Now we will reconfigure the circuit to solve some initial problems with the original circuit. Connect the +15 V DC power supply to a 2.7k resistor and a 470 Ohm resistor. Lead the 4.7k to the positive input pin of the op-amp and to ground through a 12k resistor. Lead the 470 Ohm resistor to the negative input pin of the op-amp and to the emitter of a 2N3906 transistor. The base of the emitter will connect to the op-amp’s output while the collector will lead to the 10k pot and into ground. Use the DVM to measure the current between the 10k pot and ground. Twiddle the pot and record the varying current. We can also use another DVM to measure the voltage across the transistor (VCE).

Data and Calculations:

Part 1: Current (I) = 1.38 mA @ max resistance and Iout = 5.32 mA @ min resistance

Part 2: Iout = 1.18 mA @ max resistance and Iout = 6.39 mA @ min resistance*

*At this point the current wasn’t completely stable until it reached 6.58 mA

Results:

Note that IR2 = IR1 = Vin / R1. Thus the current flowing through R2 (a variable resistor) is independent of the value of R2 over a wide range of resistances. And so we have an excellent current source. This only changes in the limit that R2 gets really large and affects the current.

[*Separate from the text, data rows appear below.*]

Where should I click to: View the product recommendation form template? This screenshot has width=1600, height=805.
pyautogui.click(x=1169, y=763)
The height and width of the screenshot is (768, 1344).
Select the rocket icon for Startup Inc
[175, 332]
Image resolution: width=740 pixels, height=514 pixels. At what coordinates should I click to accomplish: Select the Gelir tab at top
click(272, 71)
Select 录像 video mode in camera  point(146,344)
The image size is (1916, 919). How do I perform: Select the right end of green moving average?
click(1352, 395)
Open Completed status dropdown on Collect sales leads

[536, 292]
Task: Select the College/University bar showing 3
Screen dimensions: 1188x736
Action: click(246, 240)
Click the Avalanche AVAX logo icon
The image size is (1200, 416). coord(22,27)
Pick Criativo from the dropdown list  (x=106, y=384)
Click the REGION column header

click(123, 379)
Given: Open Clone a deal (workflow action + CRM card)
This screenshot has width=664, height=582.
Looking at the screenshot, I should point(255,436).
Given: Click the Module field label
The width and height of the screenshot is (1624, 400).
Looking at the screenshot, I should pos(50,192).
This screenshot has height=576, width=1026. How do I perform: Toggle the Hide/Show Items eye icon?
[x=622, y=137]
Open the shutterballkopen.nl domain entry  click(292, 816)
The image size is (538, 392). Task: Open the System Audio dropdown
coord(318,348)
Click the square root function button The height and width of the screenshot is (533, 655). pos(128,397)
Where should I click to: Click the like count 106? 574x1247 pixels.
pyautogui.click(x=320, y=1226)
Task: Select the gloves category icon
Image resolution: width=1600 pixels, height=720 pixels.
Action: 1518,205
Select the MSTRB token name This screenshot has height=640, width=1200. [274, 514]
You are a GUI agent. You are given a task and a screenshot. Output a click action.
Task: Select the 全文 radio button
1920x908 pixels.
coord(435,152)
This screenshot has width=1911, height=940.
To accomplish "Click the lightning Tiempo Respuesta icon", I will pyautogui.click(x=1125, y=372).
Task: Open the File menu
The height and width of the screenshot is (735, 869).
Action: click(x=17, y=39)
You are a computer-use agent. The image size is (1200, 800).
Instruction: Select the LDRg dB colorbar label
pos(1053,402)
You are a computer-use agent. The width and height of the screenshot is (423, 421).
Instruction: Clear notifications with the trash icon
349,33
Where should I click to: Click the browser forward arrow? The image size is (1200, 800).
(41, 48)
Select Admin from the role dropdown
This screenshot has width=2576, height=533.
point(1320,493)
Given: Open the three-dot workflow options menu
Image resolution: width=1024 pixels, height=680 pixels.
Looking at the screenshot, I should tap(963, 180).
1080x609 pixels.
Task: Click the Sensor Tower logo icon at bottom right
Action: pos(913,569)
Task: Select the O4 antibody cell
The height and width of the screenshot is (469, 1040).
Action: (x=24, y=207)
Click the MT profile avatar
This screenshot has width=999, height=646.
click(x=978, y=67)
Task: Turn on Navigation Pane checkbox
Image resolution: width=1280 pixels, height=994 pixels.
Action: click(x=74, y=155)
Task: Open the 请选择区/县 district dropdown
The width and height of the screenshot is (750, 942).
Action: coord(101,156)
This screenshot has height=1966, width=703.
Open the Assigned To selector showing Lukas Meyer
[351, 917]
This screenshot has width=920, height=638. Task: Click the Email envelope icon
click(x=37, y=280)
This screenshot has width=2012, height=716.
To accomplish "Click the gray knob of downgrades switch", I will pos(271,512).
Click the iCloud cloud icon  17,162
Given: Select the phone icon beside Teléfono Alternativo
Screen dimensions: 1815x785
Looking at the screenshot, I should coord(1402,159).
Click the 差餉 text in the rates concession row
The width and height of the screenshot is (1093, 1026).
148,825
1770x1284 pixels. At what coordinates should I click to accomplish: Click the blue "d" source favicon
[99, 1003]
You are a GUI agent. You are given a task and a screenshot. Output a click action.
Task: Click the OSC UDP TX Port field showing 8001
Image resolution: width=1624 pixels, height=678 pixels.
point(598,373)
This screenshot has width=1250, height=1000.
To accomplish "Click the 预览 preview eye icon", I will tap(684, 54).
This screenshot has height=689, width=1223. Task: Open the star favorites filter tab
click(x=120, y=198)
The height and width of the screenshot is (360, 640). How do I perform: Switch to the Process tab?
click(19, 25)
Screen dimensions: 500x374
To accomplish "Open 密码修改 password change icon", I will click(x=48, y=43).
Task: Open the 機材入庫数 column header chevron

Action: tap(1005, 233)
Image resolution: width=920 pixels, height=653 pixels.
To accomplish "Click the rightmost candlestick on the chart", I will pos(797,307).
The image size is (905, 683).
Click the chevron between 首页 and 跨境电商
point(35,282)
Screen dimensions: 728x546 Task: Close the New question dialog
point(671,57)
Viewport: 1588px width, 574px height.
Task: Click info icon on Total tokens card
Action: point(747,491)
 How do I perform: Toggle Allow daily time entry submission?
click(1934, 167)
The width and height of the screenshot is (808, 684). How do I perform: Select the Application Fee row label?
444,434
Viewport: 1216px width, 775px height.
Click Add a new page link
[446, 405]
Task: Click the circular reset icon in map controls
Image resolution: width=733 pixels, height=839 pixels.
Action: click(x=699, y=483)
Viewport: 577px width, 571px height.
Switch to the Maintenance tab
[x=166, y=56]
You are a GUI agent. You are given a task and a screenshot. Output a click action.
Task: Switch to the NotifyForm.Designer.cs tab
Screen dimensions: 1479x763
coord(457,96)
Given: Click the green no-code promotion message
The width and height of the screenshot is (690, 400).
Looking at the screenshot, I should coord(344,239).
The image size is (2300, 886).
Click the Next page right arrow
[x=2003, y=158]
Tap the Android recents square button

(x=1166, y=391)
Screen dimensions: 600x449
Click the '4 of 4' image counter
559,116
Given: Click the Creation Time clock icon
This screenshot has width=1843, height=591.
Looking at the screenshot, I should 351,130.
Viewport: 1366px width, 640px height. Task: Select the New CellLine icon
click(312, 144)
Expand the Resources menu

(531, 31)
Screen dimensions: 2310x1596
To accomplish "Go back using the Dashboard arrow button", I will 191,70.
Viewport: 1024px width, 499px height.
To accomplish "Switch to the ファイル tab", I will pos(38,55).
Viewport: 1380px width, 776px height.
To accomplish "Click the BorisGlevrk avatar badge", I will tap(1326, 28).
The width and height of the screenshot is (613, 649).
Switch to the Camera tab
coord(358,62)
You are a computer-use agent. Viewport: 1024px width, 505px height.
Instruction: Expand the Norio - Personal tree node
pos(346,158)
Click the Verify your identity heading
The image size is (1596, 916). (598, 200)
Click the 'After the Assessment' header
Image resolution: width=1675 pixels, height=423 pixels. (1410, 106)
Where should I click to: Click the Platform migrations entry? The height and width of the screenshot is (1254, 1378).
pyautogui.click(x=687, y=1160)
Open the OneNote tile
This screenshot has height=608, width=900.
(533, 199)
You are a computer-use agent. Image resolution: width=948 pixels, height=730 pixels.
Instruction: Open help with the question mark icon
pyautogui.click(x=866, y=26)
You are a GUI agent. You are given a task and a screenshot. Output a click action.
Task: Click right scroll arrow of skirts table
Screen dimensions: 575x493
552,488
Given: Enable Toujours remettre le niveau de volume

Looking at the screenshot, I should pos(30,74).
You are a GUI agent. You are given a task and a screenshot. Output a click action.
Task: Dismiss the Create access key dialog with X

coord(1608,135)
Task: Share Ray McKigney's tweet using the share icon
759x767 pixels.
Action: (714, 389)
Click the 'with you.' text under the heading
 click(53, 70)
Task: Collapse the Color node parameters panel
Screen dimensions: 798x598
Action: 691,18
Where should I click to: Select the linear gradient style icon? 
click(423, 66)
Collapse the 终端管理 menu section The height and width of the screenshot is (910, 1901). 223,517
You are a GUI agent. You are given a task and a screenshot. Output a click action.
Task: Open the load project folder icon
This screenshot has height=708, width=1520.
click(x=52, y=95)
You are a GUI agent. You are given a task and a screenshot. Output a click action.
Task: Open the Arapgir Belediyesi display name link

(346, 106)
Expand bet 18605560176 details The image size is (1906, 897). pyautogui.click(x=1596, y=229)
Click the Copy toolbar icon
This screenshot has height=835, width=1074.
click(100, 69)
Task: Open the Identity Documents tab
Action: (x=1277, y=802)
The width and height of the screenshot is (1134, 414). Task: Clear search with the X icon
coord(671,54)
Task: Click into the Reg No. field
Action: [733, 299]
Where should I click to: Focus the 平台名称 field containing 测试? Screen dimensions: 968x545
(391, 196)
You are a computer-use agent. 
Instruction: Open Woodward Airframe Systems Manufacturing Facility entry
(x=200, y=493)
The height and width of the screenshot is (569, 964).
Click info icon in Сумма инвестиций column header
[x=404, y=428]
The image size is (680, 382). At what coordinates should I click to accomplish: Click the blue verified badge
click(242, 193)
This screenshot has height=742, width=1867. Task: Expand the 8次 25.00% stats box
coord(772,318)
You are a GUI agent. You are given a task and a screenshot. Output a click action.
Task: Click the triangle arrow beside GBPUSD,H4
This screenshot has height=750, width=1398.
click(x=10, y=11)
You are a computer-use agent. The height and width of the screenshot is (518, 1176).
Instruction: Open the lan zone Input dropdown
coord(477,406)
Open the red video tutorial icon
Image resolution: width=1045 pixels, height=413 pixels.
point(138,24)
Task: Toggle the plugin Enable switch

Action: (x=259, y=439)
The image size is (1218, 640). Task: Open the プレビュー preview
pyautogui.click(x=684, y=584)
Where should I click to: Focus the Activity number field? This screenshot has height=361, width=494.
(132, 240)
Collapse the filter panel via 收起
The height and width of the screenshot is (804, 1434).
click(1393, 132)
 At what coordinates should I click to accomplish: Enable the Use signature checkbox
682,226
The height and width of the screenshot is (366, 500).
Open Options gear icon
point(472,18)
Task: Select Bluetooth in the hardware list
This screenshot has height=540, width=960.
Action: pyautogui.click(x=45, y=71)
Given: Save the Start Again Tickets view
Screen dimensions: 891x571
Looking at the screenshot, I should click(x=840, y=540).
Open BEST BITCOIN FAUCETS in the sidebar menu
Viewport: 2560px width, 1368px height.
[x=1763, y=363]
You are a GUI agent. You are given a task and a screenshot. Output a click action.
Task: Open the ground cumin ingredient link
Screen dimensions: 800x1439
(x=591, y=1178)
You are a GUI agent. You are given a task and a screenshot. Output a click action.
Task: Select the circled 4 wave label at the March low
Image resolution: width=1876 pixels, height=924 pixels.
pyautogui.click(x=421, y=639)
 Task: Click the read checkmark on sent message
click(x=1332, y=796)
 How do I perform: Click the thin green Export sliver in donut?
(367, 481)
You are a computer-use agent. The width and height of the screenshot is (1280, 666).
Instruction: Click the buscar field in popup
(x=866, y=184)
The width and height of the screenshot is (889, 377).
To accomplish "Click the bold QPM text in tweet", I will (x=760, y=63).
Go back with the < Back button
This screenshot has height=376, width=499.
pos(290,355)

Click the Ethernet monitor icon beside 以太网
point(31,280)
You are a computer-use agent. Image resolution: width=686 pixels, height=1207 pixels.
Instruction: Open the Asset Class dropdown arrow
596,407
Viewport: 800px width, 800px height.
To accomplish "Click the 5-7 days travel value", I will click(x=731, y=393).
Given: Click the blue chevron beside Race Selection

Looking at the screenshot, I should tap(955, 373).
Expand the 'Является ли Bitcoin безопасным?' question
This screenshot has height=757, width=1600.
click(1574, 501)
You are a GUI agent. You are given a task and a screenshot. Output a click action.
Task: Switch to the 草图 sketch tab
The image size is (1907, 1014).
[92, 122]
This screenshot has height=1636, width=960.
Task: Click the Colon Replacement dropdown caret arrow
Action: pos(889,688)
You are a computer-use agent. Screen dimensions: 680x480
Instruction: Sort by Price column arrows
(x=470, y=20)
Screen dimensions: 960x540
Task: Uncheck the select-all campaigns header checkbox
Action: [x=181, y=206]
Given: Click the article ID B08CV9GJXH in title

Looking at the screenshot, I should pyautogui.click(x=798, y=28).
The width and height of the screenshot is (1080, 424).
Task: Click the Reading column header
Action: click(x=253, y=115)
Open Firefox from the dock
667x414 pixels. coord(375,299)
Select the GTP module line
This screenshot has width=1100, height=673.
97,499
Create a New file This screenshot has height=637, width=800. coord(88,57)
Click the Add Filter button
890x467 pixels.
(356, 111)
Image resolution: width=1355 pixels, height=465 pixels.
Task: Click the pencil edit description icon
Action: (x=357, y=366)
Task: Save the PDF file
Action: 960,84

We calculated that the current of the circuit output should be 5 mAmps. The current that we’re measuring with the initial R2 = 10 kOhm is ~ I = 1 mA. So doing some calculations, we realized that R2 should be at a value of 2k Ohms in order to supply the maximum 5 mA current. So changing the value of the variable resistor, we got an output current of 5.32 mA, which is good! Looking into it a bit further, we realized that increasing the resistance to even 2.1k Ohms causes the current to decrease.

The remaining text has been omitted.